De ces dossiers, 32 rapports d’enquête ont été retenus sur la période ciblée, soit environ 4 % des dossiers disponibles lors de la consultation. Ces évènements ont causé le décès de 40 personnes soit une moyenne de près de trois décès par année. Parmi ces évènements, près de 20 % (6/32) ont entrainé des décès multiples. Trois de ces évènements à décès multiples sont liés à des tentatives de sauvetage, et trois au fait que les travaux étaient réalisés par plusieurs entrants lors de l’incident. Parmi les 40 personnes impliquées lors des accidents, on dénombre deux propriétaires, six gestionnaires, 31 opérateurs/techniciens et une personne extérieure.

La tendance du nombre de décès par année semble toutefois à la baisse puisqu’il y a eu 28 décès entre 1998-2004 puis 12 décès sur le même laps de temps entre 2005-2011 comme le démontre la figure 1.

Facteurs de risque

L’analyse des 32 rapports d’accidents mortels a permis d’identifier certains facteurs qui peuvent s’avérer prépondérants en matière de prévention.

Période de l’année
Les mois de juillet et d’août totalisent 40 % du nombre de décès répertoriés en espace clos au Québec entre 1998 et 2011 alors que ces deux mois représentent moins de 20 % de la période d’étude. Une hypothèse liée à ce phénomène serait que l’été est plus propice pour effectuer des interventions en espace clos que ce soit à cause de conditions climatiques, aux  activités agricoles ou encore aux arrêts de production planifiés.

Types d’accidents
Les types d’accidents en cause lors des décès en espace clos au Québec entre 1998 et 2011 sont détaillés à la figure 2. Sans surprise, les intoxications et asphyxies sont la première cause de décès à savoir 11 cas. Sept décès sont attribuables au sulfure d’hydrogène que l’on retrouve notamment dans le traitement des eaux usées et les fosses agricoles. Les évènements dus à de la machinerie en mouvement viennent juste après avec huit décès. Les phénomènes dangereux tels que les ensevelissements, les chutes en hauteur et les chutes d’objets complètent le portrait.

Si on prend un peu de recul, on se rend compte que les risques dits atmosphériques déjà définis comptent pour un tiers des décès, tandis que les accidents avec des phénomènes dangereux dits physiques comptent pour les deux tiers restants. Les accidents d’origine atmosphérique avec une moyenne de plus  de 1,75 décès par évènement à savoir 14 décès pour huit évènements impliquent plus d’accidents à décès multiples que les accidents d’origine physique qui, pour leur part comprennent 26 décès pour 24 évènements. Le nombre de décès et les décès multiples par intoxication ou asphyxie en espace clos ont tendance à attirer l’attention sur ces dangers.
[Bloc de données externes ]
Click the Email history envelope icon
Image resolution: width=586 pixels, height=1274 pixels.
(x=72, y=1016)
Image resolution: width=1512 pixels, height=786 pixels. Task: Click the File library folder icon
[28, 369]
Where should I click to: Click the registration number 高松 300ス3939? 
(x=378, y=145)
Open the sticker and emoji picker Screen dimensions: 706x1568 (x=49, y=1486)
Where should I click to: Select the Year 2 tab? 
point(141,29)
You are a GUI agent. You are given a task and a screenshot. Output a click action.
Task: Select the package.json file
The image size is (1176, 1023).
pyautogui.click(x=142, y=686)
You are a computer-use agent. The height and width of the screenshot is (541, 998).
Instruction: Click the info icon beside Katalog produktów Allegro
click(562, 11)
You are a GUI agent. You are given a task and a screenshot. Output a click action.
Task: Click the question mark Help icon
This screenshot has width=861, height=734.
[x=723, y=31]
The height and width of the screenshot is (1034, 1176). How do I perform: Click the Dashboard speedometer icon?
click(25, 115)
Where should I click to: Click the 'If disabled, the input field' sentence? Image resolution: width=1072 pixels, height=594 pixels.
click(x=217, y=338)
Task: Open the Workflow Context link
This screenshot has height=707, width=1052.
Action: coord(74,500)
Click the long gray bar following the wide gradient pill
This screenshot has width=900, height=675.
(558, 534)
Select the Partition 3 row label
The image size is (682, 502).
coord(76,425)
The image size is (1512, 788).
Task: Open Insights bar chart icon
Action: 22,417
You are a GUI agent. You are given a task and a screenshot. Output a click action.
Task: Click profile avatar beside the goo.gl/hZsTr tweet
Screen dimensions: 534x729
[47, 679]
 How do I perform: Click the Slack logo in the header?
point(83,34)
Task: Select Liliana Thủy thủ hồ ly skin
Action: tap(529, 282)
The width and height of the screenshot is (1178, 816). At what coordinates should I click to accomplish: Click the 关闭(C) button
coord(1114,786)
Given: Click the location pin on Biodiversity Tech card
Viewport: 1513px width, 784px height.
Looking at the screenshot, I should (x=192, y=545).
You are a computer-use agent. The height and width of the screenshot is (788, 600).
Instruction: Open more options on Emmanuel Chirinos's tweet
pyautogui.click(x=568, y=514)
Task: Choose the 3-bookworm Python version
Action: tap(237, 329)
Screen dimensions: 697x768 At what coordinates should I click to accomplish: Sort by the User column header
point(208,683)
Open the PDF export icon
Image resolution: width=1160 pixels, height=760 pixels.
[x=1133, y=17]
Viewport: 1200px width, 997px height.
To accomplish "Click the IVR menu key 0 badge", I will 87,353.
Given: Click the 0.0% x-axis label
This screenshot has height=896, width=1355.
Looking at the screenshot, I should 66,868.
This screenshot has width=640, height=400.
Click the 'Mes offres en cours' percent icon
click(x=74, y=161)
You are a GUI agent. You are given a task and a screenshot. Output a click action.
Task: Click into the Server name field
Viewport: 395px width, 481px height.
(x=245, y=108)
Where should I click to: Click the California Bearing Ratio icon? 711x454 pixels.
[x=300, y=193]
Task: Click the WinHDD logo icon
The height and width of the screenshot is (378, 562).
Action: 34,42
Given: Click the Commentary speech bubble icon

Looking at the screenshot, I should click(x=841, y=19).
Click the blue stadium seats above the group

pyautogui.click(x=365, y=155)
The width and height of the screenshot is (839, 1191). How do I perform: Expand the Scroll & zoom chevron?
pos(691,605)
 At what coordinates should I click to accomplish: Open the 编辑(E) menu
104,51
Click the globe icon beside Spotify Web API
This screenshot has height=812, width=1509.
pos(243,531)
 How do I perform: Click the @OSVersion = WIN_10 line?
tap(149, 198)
Toutefois, à la vue des accidents mortels répertoriés sur une période de 14 ans au Québec, il convient de recommander que l’analyse et la réduction des risques soient réellement multidisciplinaires afin de mieux traiter la complexité des situations de travail en espace clos.

Secteurs d’activité et type d’espace clos

Le secteur agricole avec les silos, les fosses et les cuves de mélangeurs est le secteur le plus représenté avec environ un tiers des décès.

Les autres secteurs concernés sont notamment:
• la production d’énergie électrique avec les turbines;
• le traitement des eaux usées avec les regards, les stations de pompage et les citernes;
• le secteur des services avec les systèmes de chauffage et de ventilation.

Des accidents ont eu lieu également dans l’industrie de la chimie, des pâtes et papiers et de la fabrication de produits en métal.

Interventions improvisées

L’intervention initiale lors des décès était dans deux tiers des cas pour des travaux de réparation, de dépannage ou de déblocage non planifiés. Des tâches connexes comme l’inspection, la récupération d’objets ou le nettoyage sont aussi significativement représentées.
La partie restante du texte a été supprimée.